Saturday, February 13, 2021

Review: Beyond by Miranda Paul

 Ready for a trip to space and beyond? Today's book is a poetic introduction to several of the things one might find if they travel beyond our solar system...beyond our galaxy. Mixing artistic impressions with descriptive texts and information, this is definitely a book for space lovers, who also might want to learn more about our universe.

Discoveries from the Outer Reaches of Space
by Miranda Paul
Illustrated by Sila Hong
Milbrook Press
Picture Book
32 pages
ages 6 to 10

APRIL 6th!!!

Journey far beyond our solar system and explore the marvels of interstellar space. A wonder-filled poem and spectacular illustrations bring readers across the observable universe to encounter dwarf planets, black holes, brand-new stars, and other incredible phenomena. Award-winning author Miranda Paul and illustrator Sija Hong present a fresh and fascinating journey to the outer reaches of outer space.
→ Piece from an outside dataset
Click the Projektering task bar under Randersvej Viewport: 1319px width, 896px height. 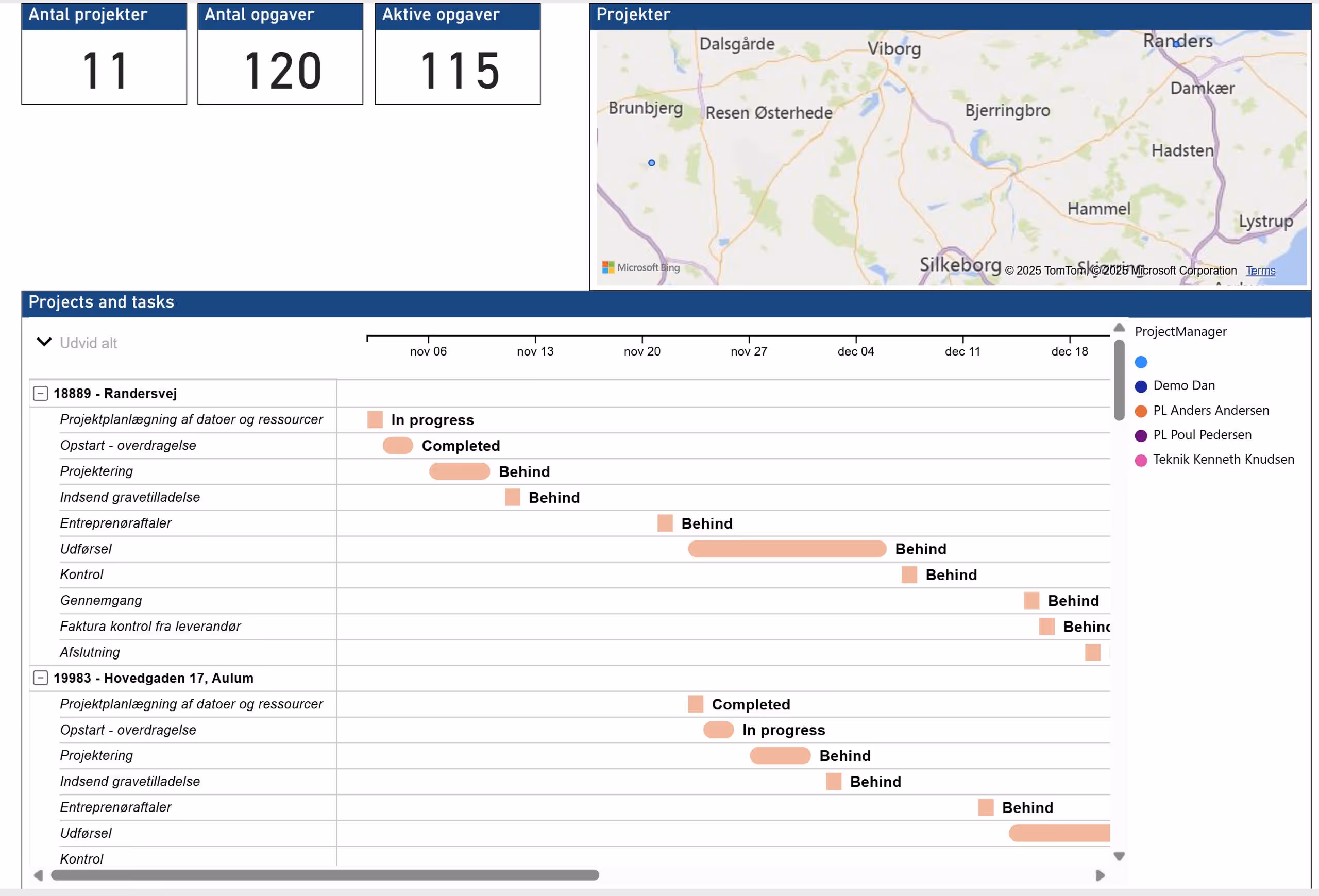(459, 471)
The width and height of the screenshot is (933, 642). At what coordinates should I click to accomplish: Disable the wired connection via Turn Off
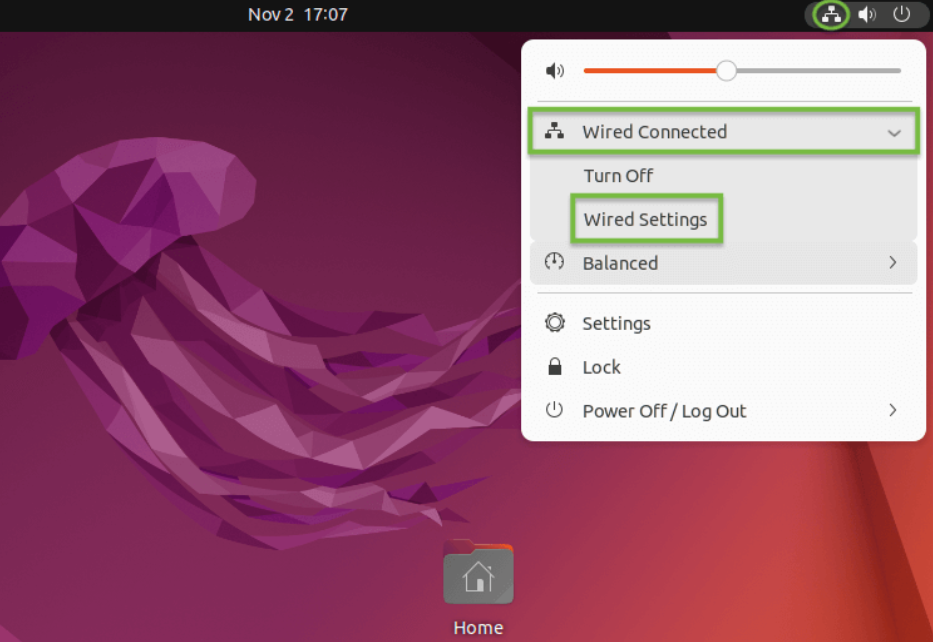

BOOK DEPOSITORY    /     AMAZON    /    B&N    /     KOBO     /    GOODREADS


                                            * bright illustrations
                                            * poetic text and descriptions
                                            * information bubbles
                                            * more facts at end of book


With artistic flair, these pages travel beyond our more familiar solar system to explore lesser known attributes in our universe.

Starting with an adult and child, gazing from Earth into space, this book launches from the more familiar solar system, through the Milky Way, and out to the places beyond...and hence, then name Beyond.  It explores various anomalies, which don't exist within the Milky Way, and allows the reader to gain a quick introduction to the amazing wonders of our universe. There are small circles on the side, which give a the general distance that these things can be found from Earth. At the end of the book, there is a large amount of text, which goes into more detailed information as well as offers places where readers can learn more themselves.

The text isn't about describing the various places and things with scientific details, but rather presents a poetic scene, which allows the various things to gain atmosphere and feeling. The vocabulary and form is a bit heavy for younger readers...and at moments, can even be a challenge for slightly older readers. Even the distance bubbles will mean little to many younger readers, but those with an interest in the direction already will have a better grip on this. The last bit of text at the end is also written for the older end of readers, edging more toward older middle graders. However, there is very little text on each page, making it appear as if it's for the younger end.

The illustrations are very artistic and beautifully made. They do tend to blend together as the pages continues, since the color schemes and style doesn't really change. Plus, the artistic impression made it sometimes hard to really identify what was going on. So, from the fact end, I wasn't really impressed...but for those who love poetry, it's nicely done.

All in all, this is a beautiful book for true space lovers but those who want the artistic impression along with their facts. I'm just not sure which age group I'd recommend this to. Younger listeners and readers will be lost. Middle graders, who might enjoy the science end, will lose interest and understanding with the strong artistic flair...and older readers (high school and beyond), will find the text too light. But it's pretty and great for the right reader.